A routine shakedown leads Frankfurt PI Kemal Kayankaya (One Death to Die, 1997, etc.) to a maze of slimy, violent crooks.
The Saudade Restaurant doesn’t do enough business for Romario, its owner, to pay a protection fee of 6,000 Deutschemarks per month. So after losing his thumb to a pair of tough guys who say they’re from the Army of Reason, Romario gets Kayankaya and his buddy Slibulsky—the ice-cream man whose résumé includes work as a bouncer and bodyguard—to protect him from the protectors. The result is a bloodbath that doesn’t end until the Saudade is reduced to ashes. And it doesn’t really end even then, because Kayankaya won’t let the case die. Convinced that Dr.

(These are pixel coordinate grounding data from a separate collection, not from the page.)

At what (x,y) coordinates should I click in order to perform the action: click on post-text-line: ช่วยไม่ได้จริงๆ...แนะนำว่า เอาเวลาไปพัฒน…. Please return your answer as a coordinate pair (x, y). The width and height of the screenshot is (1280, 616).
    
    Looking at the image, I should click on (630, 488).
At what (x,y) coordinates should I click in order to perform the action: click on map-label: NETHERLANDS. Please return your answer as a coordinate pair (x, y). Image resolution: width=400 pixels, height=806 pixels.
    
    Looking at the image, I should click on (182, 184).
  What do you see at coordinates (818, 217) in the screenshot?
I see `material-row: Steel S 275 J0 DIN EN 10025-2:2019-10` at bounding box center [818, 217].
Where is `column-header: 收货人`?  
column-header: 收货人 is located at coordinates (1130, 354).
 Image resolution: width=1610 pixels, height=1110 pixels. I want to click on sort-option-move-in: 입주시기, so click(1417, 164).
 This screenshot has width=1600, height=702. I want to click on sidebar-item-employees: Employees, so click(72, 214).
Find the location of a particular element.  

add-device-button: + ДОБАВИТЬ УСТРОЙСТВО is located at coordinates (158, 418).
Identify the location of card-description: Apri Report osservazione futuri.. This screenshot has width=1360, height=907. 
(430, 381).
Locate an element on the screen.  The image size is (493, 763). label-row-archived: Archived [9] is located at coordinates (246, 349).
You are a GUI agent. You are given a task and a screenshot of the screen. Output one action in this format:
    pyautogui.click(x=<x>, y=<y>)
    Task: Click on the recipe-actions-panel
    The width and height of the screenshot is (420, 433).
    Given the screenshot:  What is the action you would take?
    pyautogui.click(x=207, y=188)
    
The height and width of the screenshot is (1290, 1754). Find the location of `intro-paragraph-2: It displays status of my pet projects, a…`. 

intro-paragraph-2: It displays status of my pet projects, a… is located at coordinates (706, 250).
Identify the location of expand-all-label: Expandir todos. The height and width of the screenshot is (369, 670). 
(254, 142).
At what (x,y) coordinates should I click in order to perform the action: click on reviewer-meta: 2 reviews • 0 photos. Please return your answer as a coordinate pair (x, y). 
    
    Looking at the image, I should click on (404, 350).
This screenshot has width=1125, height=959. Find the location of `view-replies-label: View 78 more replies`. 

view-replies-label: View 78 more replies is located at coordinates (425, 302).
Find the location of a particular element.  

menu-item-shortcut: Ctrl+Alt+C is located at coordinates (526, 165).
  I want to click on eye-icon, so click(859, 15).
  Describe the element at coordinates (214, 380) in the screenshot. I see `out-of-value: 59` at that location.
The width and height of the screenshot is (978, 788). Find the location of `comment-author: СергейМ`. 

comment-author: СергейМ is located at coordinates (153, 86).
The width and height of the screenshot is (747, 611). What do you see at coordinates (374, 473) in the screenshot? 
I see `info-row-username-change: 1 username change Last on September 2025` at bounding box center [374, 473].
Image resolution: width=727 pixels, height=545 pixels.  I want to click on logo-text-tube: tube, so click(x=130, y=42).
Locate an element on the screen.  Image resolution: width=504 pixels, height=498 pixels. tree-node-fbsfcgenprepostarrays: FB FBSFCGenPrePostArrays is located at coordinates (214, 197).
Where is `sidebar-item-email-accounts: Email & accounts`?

Michael Ahrens, the soup king whose BMW was obligingly parked outside the restaurant, is behind the racket, he digs in his heels. So does Ahrens, and there’s a stalemate until Kayankaya, who’s already got one client whose dog he’s being paid to find, takes another, a teenaged refugee named Leila, who wants him to find her mother while Leila perfects her German by reading pornography. Despite the jocular mood, no story involving so many sordid felonies can end happily, and this one doesn’t.
The plot is full of holes and awkward shifts as Kayankaya hurtles from one nest of vipers to the next. But even apart from the obligatory anti-Turkish episode, the unsavory atmosphere is inimitable.